Quizá el pasado sea un aligator emboscado tras una gabardina y un sombrero a lo Bogart, un lugar donde todo era posible y el tiempo se extendía, inabarcable, por delante.

Bonita entrada.

Máster en nubes dijo...

No sé, anónimo, los aligators tienen unos dientes muy afilados, para besar no sé bien cómo harán. Un abrazo, guapa...

Miguel, no sé que te parecerá a ti, pero creo que parte del origen de la literatura me parece que está en un padre o una madre contando una historia a sus retoños ... para que no den la lata ;-)... o para que la den. Los cuentos familiares son una mina. Un abrazo.

Lolo, desde luego, hay cosas que si se hablan se machacan, mejor en elipisis, lo importante es lo que no se dice... Abrazos valencianos ;-)

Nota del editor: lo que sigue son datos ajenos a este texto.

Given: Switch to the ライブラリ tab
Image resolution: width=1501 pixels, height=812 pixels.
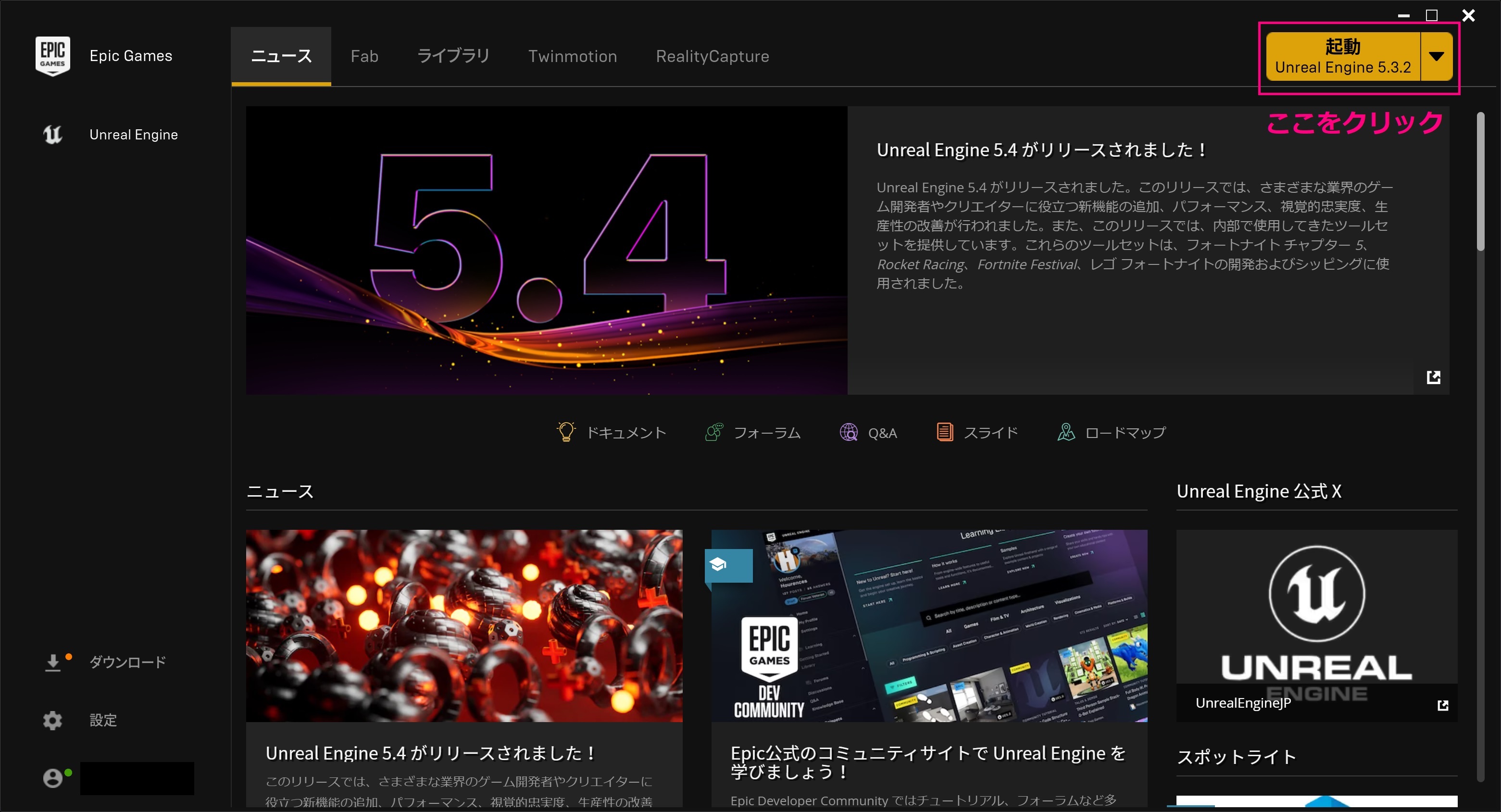Looking at the screenshot, I should [x=453, y=56].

Exactamente, Sombras, el aligator llevaba sombrero de Bogart, así nos lo pintaba mi padre... He descubierto que no hay casi padre que yo conozca que no haya contado cuentos que él se haya inventado. ¿La paternidad tiene que ver algo con el relato? Saludos (y al sujeto ese aquel que preguntaba tanto en la presentación de tu libro ;-)... ¿cómo le va?)

Juan Carlos Garrido dijo...

Mi pequeño preguntón sigue en su línea, gracias. Por cierto, el título de la entrada sería un excelente nombre para una colección editorial.

Saludos.

Máster en nubes dijo...

Lo malo es cuando te da vergüenza preguntar, entonces se acaba la infancia. Saludos.